Energy Policy, Volume 22, Number 10, p.804-810 (1994)

URL:

http://scholar.google.com/scholar?as_q=The+Consumers+Energy+Analysis+Environment&as_authors=Kempton

Keywords:

Energy conservation, Energy efficiency gap, Energy efficient technology, Energy policy, Greenhouse effect, Industrial economics, Market barriers, Market failures, Marketing, Optimization, Public policy, Resource allocation, Technology

Abstract:

As renewed attention has been given by policy makers to energy conservation issues, it has frequently been asserted that an energy-efficiency gap exists between actual and optimal energy use. The critical question is how to define the optimal level of energy efficiency.
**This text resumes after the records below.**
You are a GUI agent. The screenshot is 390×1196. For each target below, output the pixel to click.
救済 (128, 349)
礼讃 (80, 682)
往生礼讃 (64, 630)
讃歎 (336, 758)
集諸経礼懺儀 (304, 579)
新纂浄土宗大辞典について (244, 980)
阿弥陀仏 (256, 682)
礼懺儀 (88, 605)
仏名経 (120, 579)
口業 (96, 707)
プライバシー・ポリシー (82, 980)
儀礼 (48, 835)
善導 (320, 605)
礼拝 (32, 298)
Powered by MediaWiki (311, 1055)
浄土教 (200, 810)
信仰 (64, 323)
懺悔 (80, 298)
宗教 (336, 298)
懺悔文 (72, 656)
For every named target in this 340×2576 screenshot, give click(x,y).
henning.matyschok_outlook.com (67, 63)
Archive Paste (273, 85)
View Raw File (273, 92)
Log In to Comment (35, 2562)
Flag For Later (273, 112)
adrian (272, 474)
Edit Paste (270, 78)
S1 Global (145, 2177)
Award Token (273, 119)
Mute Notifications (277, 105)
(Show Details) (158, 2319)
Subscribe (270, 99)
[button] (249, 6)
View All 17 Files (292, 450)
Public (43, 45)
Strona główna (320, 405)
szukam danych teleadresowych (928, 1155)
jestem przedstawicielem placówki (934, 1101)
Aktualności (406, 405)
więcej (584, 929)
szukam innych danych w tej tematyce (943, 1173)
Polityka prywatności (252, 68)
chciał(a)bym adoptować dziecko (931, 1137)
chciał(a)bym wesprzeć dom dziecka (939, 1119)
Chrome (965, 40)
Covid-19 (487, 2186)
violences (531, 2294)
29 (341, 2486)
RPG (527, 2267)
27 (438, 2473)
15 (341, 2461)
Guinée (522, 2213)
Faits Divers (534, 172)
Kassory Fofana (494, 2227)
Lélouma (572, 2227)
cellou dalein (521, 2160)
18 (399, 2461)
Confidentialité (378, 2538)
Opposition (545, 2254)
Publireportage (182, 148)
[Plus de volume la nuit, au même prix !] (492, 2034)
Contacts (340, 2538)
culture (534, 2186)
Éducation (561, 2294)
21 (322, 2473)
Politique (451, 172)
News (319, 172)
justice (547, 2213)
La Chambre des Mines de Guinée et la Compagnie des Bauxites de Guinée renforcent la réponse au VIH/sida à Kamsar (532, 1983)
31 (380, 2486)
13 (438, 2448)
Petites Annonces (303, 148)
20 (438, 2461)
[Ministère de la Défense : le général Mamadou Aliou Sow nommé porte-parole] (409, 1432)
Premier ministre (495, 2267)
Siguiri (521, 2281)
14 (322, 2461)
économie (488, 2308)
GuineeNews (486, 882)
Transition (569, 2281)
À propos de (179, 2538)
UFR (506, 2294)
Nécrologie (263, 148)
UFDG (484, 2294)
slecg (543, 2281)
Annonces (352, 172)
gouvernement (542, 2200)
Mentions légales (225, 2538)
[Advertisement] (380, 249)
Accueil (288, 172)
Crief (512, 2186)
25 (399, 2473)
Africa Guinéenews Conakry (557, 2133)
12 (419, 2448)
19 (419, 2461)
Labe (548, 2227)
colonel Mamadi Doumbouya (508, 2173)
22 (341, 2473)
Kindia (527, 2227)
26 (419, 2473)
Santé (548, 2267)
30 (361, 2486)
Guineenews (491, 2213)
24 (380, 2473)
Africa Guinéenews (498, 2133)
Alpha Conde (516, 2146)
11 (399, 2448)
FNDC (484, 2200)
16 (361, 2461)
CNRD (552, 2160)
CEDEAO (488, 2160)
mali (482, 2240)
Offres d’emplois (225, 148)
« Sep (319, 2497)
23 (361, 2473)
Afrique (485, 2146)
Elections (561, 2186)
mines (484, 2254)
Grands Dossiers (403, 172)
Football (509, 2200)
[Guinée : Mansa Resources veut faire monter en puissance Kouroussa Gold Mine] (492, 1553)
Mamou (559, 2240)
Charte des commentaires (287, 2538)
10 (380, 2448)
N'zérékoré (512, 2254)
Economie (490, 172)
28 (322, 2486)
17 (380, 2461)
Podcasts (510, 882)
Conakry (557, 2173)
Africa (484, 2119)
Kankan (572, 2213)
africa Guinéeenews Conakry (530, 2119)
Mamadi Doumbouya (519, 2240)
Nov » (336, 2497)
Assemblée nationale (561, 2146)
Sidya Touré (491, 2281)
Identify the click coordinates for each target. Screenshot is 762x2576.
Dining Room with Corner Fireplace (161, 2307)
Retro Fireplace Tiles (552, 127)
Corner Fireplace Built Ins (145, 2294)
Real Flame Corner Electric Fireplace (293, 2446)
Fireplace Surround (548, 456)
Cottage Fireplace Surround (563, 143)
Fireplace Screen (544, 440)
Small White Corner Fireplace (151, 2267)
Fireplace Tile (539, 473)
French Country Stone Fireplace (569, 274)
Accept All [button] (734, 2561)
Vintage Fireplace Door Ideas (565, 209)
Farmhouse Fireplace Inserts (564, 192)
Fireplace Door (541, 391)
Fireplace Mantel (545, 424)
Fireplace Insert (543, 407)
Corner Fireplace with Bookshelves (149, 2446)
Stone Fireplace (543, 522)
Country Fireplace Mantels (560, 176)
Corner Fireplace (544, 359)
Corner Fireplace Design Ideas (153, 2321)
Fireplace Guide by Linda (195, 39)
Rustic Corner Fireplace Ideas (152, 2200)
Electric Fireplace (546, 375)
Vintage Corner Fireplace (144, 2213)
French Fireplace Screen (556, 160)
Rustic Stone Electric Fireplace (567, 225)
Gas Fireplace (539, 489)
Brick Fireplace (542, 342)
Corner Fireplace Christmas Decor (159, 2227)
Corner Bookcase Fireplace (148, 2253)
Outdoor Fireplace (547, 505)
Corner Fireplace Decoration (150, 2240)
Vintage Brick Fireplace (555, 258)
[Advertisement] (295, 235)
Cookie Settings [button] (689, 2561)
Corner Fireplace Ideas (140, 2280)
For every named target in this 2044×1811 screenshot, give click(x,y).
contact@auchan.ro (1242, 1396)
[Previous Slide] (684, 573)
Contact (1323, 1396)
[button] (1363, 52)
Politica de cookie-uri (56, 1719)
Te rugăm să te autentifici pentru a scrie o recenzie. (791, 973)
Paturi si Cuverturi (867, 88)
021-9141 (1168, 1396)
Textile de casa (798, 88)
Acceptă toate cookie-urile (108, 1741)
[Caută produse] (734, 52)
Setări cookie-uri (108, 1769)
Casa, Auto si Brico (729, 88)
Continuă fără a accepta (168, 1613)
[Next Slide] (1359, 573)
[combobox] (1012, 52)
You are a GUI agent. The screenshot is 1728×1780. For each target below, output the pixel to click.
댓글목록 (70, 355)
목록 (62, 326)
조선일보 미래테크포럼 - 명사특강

This paper seeks to disentangle some confusing strands of argument that are frequently brought to bear on this question, by identifying the major conceptual issues that determine the set of feasible answers. We identify five separate and distinct notions of optimality: the economists' economic potential, the technologists' economic potential, hypothetical potential, the narrow social optimum and the true social optimum. Each of these has associated with it a corresponding definition of the energy-efficiency gap. Our analysis demonstrates that necessary preconditions for identifying the right measure of the energy-efficiency gap include understanding and disentangling market failure and non-market failure explanations for the gradual diffusion of energy-efficient technologies.